Thank you! I am reading the article right now. Hopefully this will help. :smile:


----------



## Kenbo (Sep 16, 2008)

> I guess I'm so pose to beat it until it fits. If you can't help then keep quite.





> I have been working that piece for more than a day. That's what has brought me here for help. I consider myself an intelligent person and extremely handy with tools but there are time a man just needs some help. I see your occupation is a stair builder. I was hoping that someone in your position would be helpful but instead wrote nothing of subsequence to my problem. If you could please help me with my problem I would greatly appreciate it. If not respecfully please move on to someone else's post.

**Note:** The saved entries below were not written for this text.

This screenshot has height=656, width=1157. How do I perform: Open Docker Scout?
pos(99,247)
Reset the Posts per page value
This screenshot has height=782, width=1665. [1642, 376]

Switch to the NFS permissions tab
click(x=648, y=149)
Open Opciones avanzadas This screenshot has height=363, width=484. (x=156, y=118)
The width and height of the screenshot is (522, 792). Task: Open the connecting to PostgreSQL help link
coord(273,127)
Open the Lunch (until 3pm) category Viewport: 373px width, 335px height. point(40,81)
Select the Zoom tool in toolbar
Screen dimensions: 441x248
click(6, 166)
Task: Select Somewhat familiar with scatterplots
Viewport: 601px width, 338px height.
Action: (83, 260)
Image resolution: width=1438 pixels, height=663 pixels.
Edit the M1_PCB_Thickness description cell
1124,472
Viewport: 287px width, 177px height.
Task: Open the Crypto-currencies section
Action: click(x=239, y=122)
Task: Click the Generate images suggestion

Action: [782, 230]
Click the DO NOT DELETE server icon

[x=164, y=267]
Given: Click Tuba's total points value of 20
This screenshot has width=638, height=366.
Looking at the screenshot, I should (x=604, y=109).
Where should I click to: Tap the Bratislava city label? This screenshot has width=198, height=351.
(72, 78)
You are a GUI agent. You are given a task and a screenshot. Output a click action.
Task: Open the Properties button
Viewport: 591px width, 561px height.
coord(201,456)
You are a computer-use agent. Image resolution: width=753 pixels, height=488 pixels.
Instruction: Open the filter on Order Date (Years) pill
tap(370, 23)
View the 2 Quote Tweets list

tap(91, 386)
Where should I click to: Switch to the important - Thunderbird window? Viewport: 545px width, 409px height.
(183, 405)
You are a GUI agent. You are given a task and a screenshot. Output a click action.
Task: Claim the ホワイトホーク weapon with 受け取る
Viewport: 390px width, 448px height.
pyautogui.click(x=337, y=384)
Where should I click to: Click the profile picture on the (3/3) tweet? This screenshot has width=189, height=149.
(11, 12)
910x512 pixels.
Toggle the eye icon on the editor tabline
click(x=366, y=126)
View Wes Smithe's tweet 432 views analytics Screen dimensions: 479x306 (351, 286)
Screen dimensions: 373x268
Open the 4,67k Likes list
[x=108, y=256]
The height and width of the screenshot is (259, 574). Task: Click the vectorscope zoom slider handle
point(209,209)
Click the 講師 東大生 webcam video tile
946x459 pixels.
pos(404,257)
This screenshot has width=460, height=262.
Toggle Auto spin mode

For a new member, who is asking us for help, you sure are quick with the abrasive replies. People help others in a variety of ways and even the smallest comments can help someone figure out their problem, but to be telling members to "keep quiet" and "move on" would, in my opinion, generate no help at all.
Kudos to Keith, for continuing to help by posting articles and explanations, even after enduring your abrasive nature.
Not a good way to start a relationship in a forum if you ask me.
Just saying.


----------



## Treeoflifestairs.com (Jan 9, 2012)

From the pictures it looks like its a single miter and not a compound miter but the other poster is correct that if the moulding is changing direction in more than one direction it would be a compound miter and the moulding will not line up perfectly. (The only way that a compound miter will line up is if the shape of the moulding is a circle.) If it is a single miter than the above posts will work. If something is not working I would check your angles again. The measurement that caught my attention is the pitch of your staircase. It's fairly high. Not to say that it couldn't be that high but a normal staircase will be in the 34-37 degree range. It only gets higher if it is the interior side of a curved staircase or if it is framed outside of code requirements (according to the IBC and UBC). Good luck.


----------



## MNsawyergp (Jan 31, 2012)

Your mock up helps, but I need to see the actual corner and underside of the step in a picture to know exactly how to answer. From your mock up it looks like you have a wall corner right where the skirt point is, which means it will be a compound mitered corner. You are working with a 27* saw head angle for the wall corner and the 21.25* miter angle I described earlier for the rise to horizontal angle of the skirt board.....if I am seeing the problem correctly.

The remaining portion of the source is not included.